L’universalismo è un dato intrinseco della rivelazione ebraico-cristiana: un uso della religione per discriminare gruppi e popoli contraddice radicalmente l’immagine di Dio che la Bibbia ci presenta. Da questa visione di Dio nasce la fraternità tra gli uomini e l’impegno per tutti i credenti di operare per la riconciliazione e la pace.

Ricordare, come facciamo oggi, gli orrori della guerra ci spinge a lavorare per una umanità riconciliata. Non possiamo infatti illuderci che la pace sia garantita, neppure nel nostro paese dove l’esperienza vissuta della guerra è limitata a pochi anziani ed è estranea. – per nostra fortuna – alle generazioni più giovani. Per noi nati e cresciuti in tempo di pace può sembrare di essere immuni dalla guerra: troppo grande l’orrore per non ritenerlo un’assurdità che non può ripetersi.

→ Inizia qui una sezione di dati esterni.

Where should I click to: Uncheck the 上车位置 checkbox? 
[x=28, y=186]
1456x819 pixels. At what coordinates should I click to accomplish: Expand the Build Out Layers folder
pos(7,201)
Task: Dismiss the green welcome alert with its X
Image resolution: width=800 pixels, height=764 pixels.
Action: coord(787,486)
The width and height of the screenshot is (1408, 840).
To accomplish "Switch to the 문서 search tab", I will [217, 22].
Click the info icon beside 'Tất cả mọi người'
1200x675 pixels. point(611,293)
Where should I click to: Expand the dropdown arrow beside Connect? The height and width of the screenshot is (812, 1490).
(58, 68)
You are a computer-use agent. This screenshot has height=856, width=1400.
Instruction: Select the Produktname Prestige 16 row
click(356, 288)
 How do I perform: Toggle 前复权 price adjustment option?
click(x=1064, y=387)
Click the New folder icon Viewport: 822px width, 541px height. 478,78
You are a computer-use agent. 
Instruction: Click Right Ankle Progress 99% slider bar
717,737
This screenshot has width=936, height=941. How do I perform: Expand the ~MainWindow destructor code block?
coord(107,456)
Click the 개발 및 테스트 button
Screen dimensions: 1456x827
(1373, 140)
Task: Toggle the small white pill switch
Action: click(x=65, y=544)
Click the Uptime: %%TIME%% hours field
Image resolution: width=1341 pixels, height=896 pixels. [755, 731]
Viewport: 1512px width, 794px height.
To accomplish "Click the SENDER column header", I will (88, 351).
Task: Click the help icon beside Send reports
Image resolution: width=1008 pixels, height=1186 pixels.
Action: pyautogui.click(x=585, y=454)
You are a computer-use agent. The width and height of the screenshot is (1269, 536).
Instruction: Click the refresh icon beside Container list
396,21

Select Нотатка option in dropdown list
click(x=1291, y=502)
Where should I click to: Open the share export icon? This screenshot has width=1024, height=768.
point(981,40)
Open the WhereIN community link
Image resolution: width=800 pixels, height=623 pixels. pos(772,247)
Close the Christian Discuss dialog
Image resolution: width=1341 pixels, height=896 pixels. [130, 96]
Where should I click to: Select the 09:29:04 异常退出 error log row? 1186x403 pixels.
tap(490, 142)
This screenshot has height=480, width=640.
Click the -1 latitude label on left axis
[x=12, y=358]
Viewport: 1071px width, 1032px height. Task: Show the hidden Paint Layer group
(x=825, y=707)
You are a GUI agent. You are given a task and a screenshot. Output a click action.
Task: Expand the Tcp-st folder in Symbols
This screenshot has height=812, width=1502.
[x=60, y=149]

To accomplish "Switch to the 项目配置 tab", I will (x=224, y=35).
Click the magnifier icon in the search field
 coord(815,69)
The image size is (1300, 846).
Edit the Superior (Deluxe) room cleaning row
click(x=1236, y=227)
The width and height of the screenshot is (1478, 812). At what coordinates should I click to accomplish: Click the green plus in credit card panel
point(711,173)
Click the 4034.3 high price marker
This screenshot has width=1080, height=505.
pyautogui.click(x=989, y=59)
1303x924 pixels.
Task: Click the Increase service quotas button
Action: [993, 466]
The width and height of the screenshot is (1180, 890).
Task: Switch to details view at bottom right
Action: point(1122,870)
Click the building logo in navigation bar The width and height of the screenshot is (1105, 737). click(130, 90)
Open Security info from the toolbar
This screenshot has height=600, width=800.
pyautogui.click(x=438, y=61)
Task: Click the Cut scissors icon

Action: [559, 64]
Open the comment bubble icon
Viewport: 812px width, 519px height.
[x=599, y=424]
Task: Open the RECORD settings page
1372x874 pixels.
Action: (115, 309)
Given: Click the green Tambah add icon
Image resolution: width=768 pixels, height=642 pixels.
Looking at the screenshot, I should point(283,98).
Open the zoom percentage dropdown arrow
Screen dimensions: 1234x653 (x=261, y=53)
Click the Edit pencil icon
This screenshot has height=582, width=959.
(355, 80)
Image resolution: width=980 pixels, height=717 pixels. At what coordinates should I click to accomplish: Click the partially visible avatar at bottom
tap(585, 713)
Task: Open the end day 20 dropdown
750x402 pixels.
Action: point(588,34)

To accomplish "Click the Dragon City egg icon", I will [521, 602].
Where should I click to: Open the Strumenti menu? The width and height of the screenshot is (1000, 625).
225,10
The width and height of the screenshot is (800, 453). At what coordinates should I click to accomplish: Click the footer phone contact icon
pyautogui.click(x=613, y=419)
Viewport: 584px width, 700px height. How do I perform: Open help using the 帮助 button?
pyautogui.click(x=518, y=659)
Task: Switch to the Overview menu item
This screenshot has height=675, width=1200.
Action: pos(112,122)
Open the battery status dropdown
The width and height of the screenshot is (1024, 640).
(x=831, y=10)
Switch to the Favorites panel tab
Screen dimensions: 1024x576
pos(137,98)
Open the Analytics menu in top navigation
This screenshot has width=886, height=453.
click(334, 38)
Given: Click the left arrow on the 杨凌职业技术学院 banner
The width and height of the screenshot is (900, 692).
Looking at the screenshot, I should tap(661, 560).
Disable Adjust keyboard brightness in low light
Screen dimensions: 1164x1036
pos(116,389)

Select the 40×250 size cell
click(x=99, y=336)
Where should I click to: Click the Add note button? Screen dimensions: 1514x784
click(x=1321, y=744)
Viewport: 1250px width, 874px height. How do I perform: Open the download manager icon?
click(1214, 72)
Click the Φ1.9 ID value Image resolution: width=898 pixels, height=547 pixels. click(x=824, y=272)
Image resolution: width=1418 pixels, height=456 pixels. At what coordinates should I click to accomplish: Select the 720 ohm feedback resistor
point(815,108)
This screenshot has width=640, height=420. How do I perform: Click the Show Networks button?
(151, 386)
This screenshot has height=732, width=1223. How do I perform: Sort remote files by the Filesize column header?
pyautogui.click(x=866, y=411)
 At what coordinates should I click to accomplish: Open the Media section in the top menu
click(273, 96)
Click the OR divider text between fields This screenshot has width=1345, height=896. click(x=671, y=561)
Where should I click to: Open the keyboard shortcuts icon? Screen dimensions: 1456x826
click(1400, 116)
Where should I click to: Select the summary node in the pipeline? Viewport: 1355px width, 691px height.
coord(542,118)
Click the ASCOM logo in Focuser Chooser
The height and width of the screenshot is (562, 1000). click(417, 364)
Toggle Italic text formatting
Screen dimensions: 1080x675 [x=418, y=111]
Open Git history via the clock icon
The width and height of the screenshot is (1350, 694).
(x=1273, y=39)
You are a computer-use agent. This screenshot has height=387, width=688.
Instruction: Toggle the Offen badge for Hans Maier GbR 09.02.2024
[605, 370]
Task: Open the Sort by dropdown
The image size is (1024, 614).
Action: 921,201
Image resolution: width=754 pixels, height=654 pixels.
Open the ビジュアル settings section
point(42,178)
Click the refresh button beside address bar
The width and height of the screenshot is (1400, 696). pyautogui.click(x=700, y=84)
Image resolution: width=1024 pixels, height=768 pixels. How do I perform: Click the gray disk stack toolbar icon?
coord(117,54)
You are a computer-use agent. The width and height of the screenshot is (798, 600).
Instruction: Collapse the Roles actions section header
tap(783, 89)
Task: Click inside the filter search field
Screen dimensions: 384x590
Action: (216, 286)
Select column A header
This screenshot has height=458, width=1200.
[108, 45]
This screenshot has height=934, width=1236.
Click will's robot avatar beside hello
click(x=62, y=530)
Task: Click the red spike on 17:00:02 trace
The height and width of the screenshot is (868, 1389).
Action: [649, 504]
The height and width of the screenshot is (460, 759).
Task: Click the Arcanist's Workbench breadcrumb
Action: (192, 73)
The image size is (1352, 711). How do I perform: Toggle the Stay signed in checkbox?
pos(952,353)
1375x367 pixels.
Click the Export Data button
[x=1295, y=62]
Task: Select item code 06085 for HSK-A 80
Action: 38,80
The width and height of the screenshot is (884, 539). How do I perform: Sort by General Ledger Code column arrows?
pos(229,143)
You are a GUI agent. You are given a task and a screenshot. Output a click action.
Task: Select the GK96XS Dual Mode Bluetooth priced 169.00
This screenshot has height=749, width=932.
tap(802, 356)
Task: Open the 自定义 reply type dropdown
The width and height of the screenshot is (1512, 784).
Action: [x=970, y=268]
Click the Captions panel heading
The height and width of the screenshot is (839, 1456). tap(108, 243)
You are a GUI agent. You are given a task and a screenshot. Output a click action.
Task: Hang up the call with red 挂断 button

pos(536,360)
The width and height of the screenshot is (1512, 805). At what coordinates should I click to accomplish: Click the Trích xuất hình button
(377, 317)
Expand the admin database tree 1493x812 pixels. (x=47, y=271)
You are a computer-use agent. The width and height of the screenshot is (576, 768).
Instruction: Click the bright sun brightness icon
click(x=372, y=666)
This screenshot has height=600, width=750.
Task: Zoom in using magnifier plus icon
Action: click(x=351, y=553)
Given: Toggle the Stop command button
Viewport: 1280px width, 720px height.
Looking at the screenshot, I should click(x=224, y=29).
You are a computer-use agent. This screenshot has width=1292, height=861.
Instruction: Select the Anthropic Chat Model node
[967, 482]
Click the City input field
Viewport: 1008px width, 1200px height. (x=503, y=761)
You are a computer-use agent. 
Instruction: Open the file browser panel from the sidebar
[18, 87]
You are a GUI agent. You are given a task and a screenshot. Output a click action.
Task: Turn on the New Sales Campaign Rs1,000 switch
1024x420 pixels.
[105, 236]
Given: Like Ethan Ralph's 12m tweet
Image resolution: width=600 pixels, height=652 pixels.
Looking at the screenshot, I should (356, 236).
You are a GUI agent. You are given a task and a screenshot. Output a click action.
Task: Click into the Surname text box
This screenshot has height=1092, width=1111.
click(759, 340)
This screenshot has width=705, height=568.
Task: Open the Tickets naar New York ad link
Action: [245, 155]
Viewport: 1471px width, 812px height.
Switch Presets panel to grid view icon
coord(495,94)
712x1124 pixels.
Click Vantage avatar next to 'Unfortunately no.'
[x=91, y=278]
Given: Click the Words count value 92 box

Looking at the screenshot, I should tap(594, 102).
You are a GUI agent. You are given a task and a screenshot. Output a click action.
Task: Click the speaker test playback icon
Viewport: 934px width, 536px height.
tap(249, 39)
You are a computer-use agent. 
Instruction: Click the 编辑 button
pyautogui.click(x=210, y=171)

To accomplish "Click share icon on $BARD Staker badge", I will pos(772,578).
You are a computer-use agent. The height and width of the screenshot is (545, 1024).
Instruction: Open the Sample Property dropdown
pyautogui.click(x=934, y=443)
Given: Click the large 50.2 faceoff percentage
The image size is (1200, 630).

Commemorare come facciamo quest’oggi, una strage di persone innocenti vittime di una rappresaglia, è importante per tenere viva la coscienza di un pericolo che è sempre in agguato: la radice del male e dell’orrore è infatti nel cuore dell’uomo e se non ci preoccupiamo di guarire il cuore con un’autentica conversione a Dio e all’uomo gli orrori del passato possono ritornare. Del resto non possiamo non essere preoccupati per la tendenza, a fronte di una sempre maggiore integrazione di tutta l’umanità, a una progressiva chiusura tra un popolo e un altro popolo, tra gruppi sociali e religiosi, tra ricchi e poveri. La stessa vita sociale è segnata da un deterioramento dei rapporti sociali e politici: l’avversario politico diventa nemico, il linguaggio del dibattito pubblico diventa sempre più violento e aggressivo giustificando comportamenti poco rispettosi della dignità delle persone. La religione stessa viene strumentalizzata per sostenere visioni nazionaliste e per mettere l’uno contro l’altro.

Non dobbiamo però disperare: riprendendo le espressioni della 2a lettura dobbiamo credere che la Parola di Dio non è incatenata e continua a interpellare le coscienze degli uomini di buona volontà per guidarli al rispetto e alla promozione della dignità di tutti gli uomini e di tutto l’uomo.

Mentre preghiamo per le vittime delle stragi del passato, in particolare dell’eccidio che si è compiuto 75 anni fa qui a Villamarzana, chiediamo al Signore di aiutarci ad essere costruttori di pace per questo nostro mondo inquieto e smarrito.